Finding our way back to hope

It was late 2017 and I was struggling with my mental health.

I had suffered from extreme post-natal depression and anxiety after my son’s birth, and it had taken me a while to access the substantial support that I needed. I had returned to my corporate work as well as running my Amatsu business and this return to some of my previous, known identity was helping, but I certainly wasn’t out of the woods. The demands of working in an environment that had changed a lot since my maternity leave, broken sleep and the ever-shifting world of motherhood was taking its toll. I struggled daily and had a list of things that I needed to do to keep myself on track, which in itself exhausted me. It wasn’t a pleasant time.

I happened to read an article about a study where participants were shown a picture with lots of faces on it, some with positive expressions and others negative. Curious, I followed a link to take part in the experiment and noticed very quickly that I struggled to see the positive expressions quickly while the angry, sad, disappointed faces leapt out at me. It told me so much about my state of mind.

WORK REQUEST 1.
Answer these questions about the passage on mental health:
(a) When was the writer struggling with mental health?
(b) What business did the writer run alongside corporate work?
(c) Which faces leapt out at the writer in the experiment?
WORK REQUEST 2. Please rewrite the passage on mental health from "I had suffered" up to and including "a pleasant time.", replacing "corporate work" with "office job".

AVAILABLE DATA.
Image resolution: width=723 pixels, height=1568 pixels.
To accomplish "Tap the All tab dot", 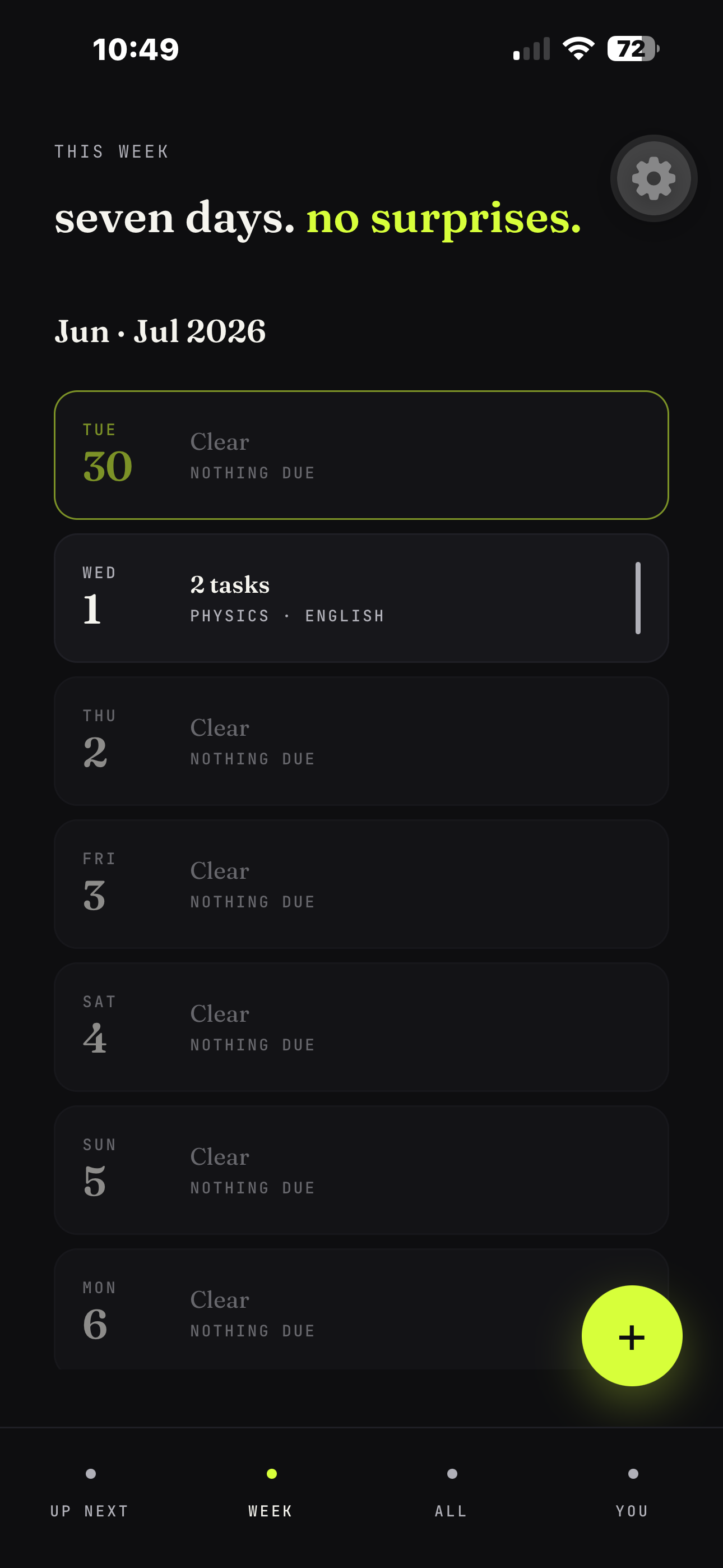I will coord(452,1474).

* * *

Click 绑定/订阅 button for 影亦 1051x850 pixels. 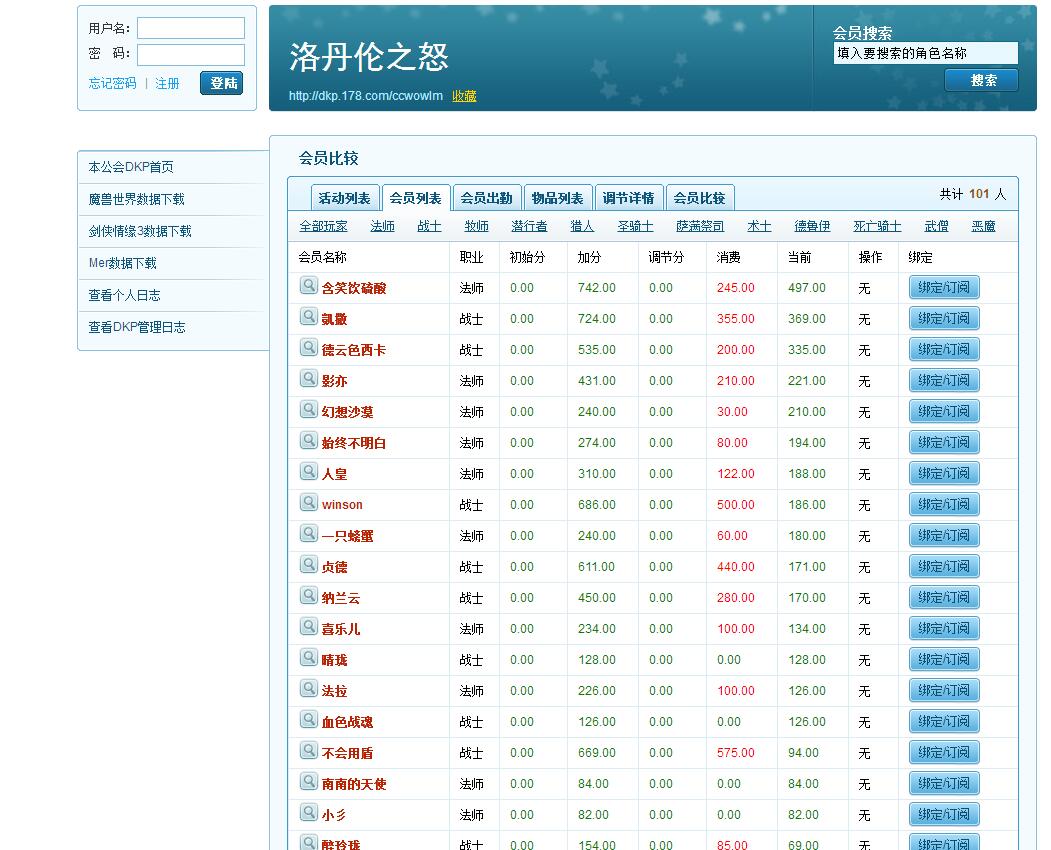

WRITTEN SOLUTION 1.
(a) Late 2017.
(b) An Amatsu business.
(c) The angry, sad, disappointed faces.

WRITTEN SOLUTION 2.
I had suffered from extreme post-natal depression and anxiety after my son’s birth, and it had taken me a while to access the substantial support that I needed. I had returned to my office job as well as running my Amatsu business and this return to some of my previous, known identity was helping, but I certainly wasn’t out of the woods. The demands of working in an environment that had changed a lot since my maternity leave, broken sleep and the ever-shifting world of motherhood was taking its toll. I struggled daily and had a list of things that I needed to do to keep myself on track, which in itself exhausted me. It wasn’t a pleasant time.